Thousand Oaks Elementary School was already proud of Kamala Harris during her tenure as a top state and local politician, but her inauguration Wednesday as the first woman Vice President — as well as the first Black and South Asian woman to hold the office — has brought renewed energy for teachers to educate young Berkeleyans about democracy, and their possibilities in life.
Anne Hirose and Marvin Reed, fourth- and third-grade teachers at the school, spoke to Berkeleyside while taking a break from virtual class at the campus on Colusa Avenue Wednesday. Both were decked out in gear to celebrate the moment, with Hirose wearing a “Leaders go to Thousand Oaks Elementary” sweatshirt and Reed sporting a quote from the Hamilton musical — “History has its eyes on you.”
PTA parents had hung a banner earlier in the day congratulating Harris, who attended the school as part of the second cohort of students in Berkeley Unified’s bussing and integration program.
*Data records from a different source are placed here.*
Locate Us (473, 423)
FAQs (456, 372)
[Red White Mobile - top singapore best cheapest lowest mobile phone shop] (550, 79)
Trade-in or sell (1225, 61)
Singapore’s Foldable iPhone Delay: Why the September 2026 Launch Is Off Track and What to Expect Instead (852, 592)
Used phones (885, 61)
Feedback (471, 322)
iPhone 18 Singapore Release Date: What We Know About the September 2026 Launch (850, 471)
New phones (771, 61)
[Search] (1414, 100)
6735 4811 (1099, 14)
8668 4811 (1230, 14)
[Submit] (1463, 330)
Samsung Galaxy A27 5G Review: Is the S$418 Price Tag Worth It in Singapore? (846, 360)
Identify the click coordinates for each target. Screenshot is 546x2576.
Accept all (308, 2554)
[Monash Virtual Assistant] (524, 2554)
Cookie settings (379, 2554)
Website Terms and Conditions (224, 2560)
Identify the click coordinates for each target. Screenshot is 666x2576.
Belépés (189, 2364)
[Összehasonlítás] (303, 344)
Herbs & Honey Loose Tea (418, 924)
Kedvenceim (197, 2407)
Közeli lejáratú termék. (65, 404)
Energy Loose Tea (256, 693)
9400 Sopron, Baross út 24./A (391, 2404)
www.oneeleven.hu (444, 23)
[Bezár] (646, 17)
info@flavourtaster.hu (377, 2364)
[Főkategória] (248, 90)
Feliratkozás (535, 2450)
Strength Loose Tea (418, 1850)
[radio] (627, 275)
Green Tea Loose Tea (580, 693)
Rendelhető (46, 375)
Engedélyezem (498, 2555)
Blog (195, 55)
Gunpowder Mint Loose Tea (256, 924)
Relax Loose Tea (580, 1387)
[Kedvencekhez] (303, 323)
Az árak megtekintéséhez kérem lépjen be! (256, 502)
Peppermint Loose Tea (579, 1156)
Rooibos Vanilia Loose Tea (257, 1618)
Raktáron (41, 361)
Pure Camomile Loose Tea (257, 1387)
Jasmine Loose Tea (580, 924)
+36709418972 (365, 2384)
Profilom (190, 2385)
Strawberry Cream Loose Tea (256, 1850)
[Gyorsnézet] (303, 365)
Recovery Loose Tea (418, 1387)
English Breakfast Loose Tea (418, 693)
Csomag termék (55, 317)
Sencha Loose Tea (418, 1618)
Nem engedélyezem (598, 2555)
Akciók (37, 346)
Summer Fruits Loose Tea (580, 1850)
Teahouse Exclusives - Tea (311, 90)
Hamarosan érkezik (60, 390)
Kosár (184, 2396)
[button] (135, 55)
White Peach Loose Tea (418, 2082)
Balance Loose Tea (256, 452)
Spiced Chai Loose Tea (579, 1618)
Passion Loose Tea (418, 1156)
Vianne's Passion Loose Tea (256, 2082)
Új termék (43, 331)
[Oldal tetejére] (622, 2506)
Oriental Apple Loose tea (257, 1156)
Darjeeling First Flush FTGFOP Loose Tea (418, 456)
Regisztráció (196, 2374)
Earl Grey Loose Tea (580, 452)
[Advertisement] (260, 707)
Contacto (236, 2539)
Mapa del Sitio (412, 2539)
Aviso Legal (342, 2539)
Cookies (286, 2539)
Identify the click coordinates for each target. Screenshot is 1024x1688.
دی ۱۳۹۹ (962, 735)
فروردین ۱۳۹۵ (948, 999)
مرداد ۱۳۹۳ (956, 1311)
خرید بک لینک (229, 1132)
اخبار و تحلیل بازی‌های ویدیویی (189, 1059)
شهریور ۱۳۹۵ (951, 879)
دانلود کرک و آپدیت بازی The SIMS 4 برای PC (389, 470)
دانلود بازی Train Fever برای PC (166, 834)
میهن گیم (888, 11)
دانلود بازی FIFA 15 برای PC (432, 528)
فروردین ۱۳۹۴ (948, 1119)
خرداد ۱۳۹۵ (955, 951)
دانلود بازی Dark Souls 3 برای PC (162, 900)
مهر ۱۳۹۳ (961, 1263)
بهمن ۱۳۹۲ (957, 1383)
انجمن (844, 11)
Harris was honored with a mural at the school early last year, and she shared the photo on Twitter.
Reed and Hirose, who both expressed relief at a peaceful inauguration following the violent mob that stormed the U.S. Capitol two weeks ago, said Harris’ election is empowering for students because it gives them a local role model in the highest level of the U.S. government. It also helps flip the script, Hirose said, showing a history of Black people and people of color through the lens of achievements, not just struggle.
“A lot of times, we’re trying to raise these leaders for the real world. It’s been hard these past four years to really give them some examples — like this is what you can aspire to be,” Reed said, pointing to a set of leaders — President Joe Biden and Vice President Kamala Harris — who use the power of their words to unify and strengthen the country, instead of to beat down and insult others.
Reed grew up in Oakland as a child and had to apply for an inter-district transfer to attend Oxford Elementary School in Berkeley. Just like Harris, he said an education in Berkeley gave him cultural capital to take on the world, and he hopes to return that favor to his students today.
Teachers have had to educate children through a series of unprecedented current events in the last year, including the COVID-19 pandemic, school closures, violent attempts to undermine democracy and a boundary-breaking election. It’s a challenging task, Hirose and Reed agreed, but children are perceptive.
Shown side-by-side comparisons of Black Lives Matter protests and the U.S. Capitol mob, their students pointed out the differences in police presence and aggression, the teachers said. Watching today’s inauguration, the students also asked prudent questions about why crowds were smaller than previous events. Teachers opened up the discussion, and children offered answers — “Could it be because of the virus? Is it because of the violence at the Capitol?”
Hirose has a lesson planned tomorrow about youth poet laureate Amanda Gorman, who delivered a moving poem at the inauguration, and both teachers expressed how powerful it is for students to feel that they’re involved in the current moment, not just seemingly archaic events from dusty history books.
“It sounds kind of cliche, but I think a lot of our kids can see themselves in her,” Hirose said. They’re gonna be inspired by her story, and her background.”
Though Harris’ former Southwest Berkeley duplex at Bancroft Way (at Browning Street) was taped off today to protect the privacy of students at the building, which is now Berkeley International Montessori School, other small tributes popped up in places throughout Berkeley.
An artist crocheted Biden and Harris onto a fence at Martin Luther King Jr. Way (at Addison St.), and others expressed excitement in singalongs and street chalkings. The Berkeley Public Schools Fund is also selling shirts celebrating Harris’ historic win, designed by two local artists.